(Page excerpt)
General characteristics
- Class & type: Hunt-class minesweeper, Aberdare sub-class
- Displacement: 800 long tons (813 t)
- Length: 213 ft (65 m) o/a
- Beam: 28 ft 6 in (8.69 m)
- Draught: 7 ft 6 in (2.29 m)
- Installed power: 2 × Yarrow boilers; 2,200 ihp (1,600 kW);
- Propulsion: 2 shafts; 2 vertical triple-expansion steam engines;
- Speed: 16 knots (30 km/h; 18 mph)
- Range: 1,500 nmi (2,800 km; 1,700 mi) at 15 knots (28 km/h; 17 mph)
- Complement: 74
- Armament: 1 × QF 4-inch (102 mm) gun; 1 × 76 mm (3.0 in) anti-aircraft gun;

= HMS Albury =

Royal Navy minesweeper

HMS Albury was a Hunt-class minesweeper of the Aberdare sub-class built for the Royal Navy during World War I. She was not finished in time to participate in the First World War and survived the Second World War to be sold for scrap in 1947.

==Design and description==
The Aberdare sub-class were enlarged versions of the original Hunt-class ships with a more powerful armament. The ships displaced 800 LT at normal load. They measured 231 ft long overall with a beam of 26 ft 6 in. They had a draught of 7 ft 6 in. The ships' complement consisted of 74 officers and ratings.

The ships had two vertical triple-expansion steam engines, each driving one shaft, using steam provided by two Yarrow boilers. The engines produced a total of 2200 ihp and gave a maximum speed of 16 kn. They carried a maximum of 185 LT of coal which gave them a range of 1500 nmi at 15 kn.

The Aberdare sub-class was armed with a quick-firing (QF) 4 in gun forward of the bridge and a QF twelve-pounder (76.2 mm) anti-aircraft gun aft. Some ships were fitted with six- or three-pounder guns in lieu of the twelve-pounder. Albury was fitted with a single six-pounder gun in 1931, but by 1939 was listed as having an armament of 1 × 4 inch and 1 × 12-pounder gun.

(Using the information)
A – According to the HMS Albury article, how much coal could the Aberdare sub-class ships carry at most?
B – Reproduce the part of the HMS Albury article from "- Range: 1,500" to "scrap in 1947.".
The items have nothing to do with this.

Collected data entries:

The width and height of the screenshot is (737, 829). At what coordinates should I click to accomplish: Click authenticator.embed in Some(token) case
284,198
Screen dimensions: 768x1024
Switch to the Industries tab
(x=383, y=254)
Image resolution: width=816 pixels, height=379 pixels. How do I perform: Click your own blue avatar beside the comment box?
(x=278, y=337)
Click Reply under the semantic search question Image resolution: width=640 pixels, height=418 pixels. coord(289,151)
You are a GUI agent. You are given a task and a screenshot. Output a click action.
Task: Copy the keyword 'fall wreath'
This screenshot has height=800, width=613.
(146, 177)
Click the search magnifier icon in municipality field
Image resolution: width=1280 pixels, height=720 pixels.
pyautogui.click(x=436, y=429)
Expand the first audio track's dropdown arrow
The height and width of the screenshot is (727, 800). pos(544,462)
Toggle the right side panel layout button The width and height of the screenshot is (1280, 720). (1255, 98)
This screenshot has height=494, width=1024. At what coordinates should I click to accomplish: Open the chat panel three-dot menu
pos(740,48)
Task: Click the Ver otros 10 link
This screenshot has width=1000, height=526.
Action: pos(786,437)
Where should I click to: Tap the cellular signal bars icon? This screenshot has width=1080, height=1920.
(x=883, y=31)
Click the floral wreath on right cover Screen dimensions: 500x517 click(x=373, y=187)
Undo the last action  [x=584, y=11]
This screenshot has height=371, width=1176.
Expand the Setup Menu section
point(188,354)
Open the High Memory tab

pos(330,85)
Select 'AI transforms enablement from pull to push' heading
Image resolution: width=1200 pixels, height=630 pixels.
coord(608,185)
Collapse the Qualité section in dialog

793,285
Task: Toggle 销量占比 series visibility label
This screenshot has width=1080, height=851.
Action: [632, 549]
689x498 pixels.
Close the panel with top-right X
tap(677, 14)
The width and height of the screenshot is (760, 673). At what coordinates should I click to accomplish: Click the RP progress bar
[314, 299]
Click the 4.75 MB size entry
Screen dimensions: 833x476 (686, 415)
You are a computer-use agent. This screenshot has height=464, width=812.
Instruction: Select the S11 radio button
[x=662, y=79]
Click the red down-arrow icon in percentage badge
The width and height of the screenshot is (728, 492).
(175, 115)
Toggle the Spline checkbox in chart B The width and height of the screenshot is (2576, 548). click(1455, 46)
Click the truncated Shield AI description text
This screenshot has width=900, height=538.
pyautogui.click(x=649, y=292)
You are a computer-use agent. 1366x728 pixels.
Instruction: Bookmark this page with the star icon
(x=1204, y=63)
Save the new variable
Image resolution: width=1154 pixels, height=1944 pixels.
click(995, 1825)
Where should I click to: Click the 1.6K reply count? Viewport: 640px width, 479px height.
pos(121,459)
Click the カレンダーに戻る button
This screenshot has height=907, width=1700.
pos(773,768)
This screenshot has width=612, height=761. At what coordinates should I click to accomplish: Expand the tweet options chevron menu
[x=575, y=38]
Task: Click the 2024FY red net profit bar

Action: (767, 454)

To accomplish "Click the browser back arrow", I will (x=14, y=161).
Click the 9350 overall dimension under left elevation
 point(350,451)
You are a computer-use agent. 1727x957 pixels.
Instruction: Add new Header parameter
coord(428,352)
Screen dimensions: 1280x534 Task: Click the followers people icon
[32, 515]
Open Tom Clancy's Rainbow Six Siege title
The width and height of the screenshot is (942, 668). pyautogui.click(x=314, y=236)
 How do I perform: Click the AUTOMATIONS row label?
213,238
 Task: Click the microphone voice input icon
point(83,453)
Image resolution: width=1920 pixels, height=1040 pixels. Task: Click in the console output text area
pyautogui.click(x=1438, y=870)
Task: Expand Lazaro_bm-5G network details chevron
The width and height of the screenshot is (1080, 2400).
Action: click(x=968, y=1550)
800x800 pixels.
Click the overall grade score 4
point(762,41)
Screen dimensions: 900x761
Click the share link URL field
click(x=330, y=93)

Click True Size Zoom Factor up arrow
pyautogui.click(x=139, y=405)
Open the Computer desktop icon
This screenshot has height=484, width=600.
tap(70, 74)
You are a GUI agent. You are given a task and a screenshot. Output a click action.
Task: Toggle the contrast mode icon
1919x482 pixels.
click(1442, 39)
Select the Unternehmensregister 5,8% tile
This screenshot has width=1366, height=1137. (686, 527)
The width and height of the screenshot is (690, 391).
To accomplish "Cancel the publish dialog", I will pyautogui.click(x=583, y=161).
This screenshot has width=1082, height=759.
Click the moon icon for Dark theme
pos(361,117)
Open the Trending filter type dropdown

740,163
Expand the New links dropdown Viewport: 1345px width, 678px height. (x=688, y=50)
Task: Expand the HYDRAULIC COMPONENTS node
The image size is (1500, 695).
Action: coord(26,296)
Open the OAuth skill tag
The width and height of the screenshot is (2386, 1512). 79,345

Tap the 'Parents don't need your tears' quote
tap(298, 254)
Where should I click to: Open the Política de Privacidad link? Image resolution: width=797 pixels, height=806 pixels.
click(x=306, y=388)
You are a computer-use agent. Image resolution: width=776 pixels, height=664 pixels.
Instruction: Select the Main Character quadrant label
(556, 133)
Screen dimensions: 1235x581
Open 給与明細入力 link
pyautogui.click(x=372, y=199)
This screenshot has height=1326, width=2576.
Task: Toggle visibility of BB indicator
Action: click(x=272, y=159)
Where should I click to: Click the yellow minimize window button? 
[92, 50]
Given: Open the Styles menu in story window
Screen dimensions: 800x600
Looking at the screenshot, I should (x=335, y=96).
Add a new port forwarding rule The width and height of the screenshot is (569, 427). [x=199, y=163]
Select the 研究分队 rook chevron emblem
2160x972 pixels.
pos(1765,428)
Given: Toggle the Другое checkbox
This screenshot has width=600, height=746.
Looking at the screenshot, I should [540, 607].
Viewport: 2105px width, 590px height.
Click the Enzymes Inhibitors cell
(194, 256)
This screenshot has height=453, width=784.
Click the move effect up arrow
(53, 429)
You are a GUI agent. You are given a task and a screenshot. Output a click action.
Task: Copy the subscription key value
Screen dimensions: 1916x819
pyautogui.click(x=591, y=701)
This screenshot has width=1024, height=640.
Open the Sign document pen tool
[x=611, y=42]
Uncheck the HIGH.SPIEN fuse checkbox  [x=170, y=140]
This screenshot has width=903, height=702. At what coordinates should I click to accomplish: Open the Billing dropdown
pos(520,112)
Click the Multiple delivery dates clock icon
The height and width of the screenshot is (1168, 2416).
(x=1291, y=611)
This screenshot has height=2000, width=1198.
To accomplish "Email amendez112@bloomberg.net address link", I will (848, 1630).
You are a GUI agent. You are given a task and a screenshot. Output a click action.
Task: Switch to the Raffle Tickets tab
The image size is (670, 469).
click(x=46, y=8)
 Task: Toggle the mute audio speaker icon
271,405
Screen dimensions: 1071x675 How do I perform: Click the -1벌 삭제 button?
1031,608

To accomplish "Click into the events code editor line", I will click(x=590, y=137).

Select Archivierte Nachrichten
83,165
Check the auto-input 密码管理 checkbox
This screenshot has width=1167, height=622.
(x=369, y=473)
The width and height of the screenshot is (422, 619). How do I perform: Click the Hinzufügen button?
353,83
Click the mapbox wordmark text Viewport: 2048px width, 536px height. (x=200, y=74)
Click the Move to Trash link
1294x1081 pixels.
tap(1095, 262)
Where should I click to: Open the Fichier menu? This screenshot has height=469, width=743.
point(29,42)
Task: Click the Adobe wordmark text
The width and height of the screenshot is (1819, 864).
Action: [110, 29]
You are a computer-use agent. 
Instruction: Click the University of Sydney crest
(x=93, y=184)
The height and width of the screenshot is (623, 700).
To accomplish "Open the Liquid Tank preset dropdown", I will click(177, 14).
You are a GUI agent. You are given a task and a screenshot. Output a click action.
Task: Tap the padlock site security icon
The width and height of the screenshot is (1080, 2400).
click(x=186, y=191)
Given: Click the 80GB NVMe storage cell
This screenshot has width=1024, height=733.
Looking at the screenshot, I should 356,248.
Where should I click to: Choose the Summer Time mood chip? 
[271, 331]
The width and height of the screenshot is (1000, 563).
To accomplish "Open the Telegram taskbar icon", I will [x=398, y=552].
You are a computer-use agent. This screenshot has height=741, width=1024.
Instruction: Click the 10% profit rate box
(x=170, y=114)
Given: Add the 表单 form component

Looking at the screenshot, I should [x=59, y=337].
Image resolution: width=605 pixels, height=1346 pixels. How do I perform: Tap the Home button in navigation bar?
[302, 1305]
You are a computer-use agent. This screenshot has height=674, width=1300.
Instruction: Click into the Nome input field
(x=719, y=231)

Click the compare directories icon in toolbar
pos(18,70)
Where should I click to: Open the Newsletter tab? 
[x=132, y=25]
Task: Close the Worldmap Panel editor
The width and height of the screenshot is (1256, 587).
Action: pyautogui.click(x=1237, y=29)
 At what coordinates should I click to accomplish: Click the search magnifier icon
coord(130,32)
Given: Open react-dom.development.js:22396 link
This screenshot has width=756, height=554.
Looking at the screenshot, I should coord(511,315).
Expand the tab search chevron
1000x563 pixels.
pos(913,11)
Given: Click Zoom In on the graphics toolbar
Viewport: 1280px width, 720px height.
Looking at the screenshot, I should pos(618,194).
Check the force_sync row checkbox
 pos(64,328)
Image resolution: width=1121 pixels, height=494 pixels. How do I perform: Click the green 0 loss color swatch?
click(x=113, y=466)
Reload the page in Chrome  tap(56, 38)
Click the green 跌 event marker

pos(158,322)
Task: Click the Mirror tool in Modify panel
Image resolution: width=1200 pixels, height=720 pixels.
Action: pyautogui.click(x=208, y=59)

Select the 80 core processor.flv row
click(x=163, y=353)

(Expected outputs)
A – 185 long tons

B –
- Range: 1,500 nmi (2,800 km; 1,700 mi) at 15 knots (28 km/h; 17 mph)
- Complement: 74
- Armament: 1 × QF 4-inch (102 mm) gun; 1 × 76 mm (3.0 in) anti-aircraft gun;

= HMS Albury =

Royal Navy minesweeper

HMS Albury was a Hunt-class minesweeper of the Aberdare sub-class built for the Royal Navy during World War I. She was not finished in time to participate in the First World War and survived the Second World War to be sold for scrap in 1947.